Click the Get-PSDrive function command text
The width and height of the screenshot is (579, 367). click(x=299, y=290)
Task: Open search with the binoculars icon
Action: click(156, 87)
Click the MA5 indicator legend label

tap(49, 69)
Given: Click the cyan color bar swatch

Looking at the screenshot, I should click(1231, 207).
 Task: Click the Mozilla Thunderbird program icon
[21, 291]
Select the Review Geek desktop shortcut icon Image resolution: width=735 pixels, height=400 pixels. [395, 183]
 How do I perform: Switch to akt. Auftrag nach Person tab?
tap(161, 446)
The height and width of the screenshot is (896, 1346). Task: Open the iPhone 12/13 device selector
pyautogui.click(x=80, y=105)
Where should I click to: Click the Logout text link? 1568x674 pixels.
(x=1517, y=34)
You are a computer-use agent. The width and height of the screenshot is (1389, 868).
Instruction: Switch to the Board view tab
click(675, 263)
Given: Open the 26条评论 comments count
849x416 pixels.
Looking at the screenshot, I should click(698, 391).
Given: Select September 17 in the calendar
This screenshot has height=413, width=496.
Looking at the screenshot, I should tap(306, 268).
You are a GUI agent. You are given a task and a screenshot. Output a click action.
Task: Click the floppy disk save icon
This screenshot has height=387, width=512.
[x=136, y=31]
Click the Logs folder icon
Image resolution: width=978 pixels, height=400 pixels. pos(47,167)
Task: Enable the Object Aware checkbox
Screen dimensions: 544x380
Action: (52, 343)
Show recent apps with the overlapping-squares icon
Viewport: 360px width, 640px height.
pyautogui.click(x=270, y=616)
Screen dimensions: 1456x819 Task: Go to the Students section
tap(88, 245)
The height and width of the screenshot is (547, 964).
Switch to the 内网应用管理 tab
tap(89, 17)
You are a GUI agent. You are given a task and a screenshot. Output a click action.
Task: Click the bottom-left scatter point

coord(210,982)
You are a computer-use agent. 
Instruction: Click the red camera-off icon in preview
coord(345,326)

## [Exercise aim]
Swap "Students" for "Teachers" in the data from the line with "Task: Enable the Object Aware checkbox" up to and including the last line of the data. Give back only those lines, with everything else left the same.

## [Result below]
Task: Enable the Object Aware checkbox
Screen dimensions: 544x380
Action: (52, 343)
Show recent apps with the overlapping-squares icon
Viewport: 360px width, 640px height.
pyautogui.click(x=270, y=616)
Screen dimensions: 1456x819 Task: Go to the Teachers section
tap(88, 245)
The height and width of the screenshot is (547, 964).
Switch to the 内网应用管理 tab
tap(89, 17)
You are a GUI agent. You are given a task and a screenshot. Output a click action.
Task: Click the bottom-left scatter point

coord(210,982)
You are a computer-use agent. 
Instruction: Click the red camera-off icon in preview
coord(345,326)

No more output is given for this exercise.